**Task input**
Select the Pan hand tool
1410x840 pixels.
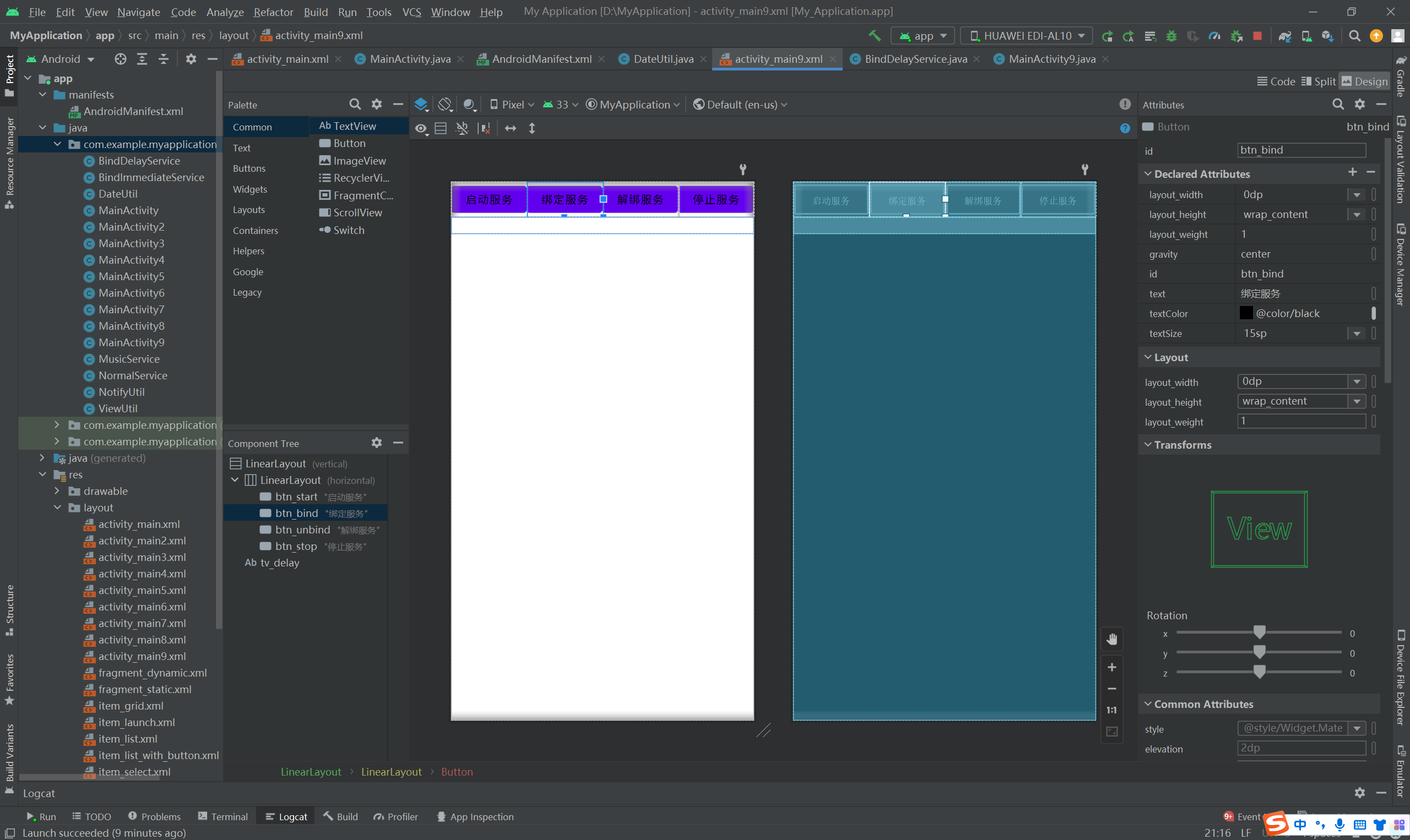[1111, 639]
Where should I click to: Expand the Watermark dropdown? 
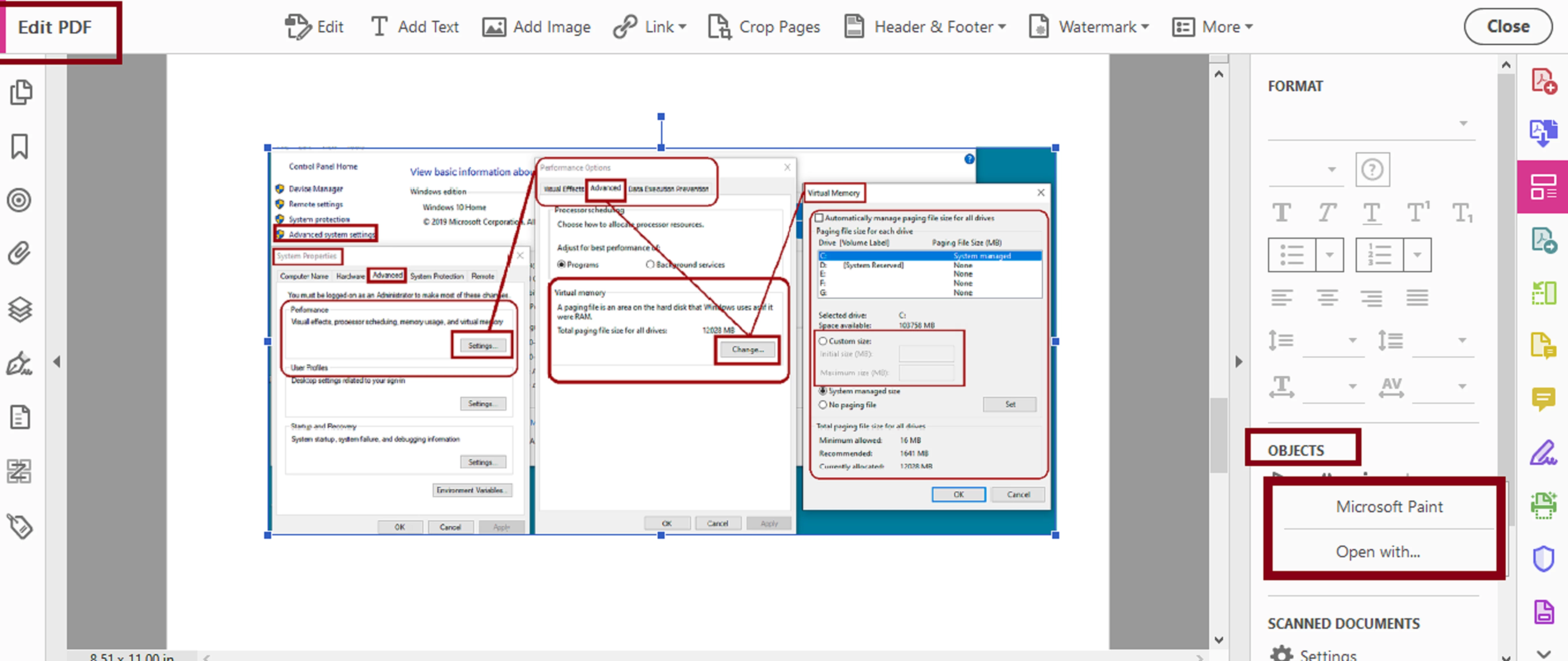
--
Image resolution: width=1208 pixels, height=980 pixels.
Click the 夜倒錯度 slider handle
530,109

**Task to carry out**
Copy only the lines above from the one containing "1410x840 pixels." through the one containing "Where should I", both included. Leave out the pictures.

**Exercise result**
1410x840 pixels.
[1111, 639]
Where should I click to: Expand the Watermark dropdown? 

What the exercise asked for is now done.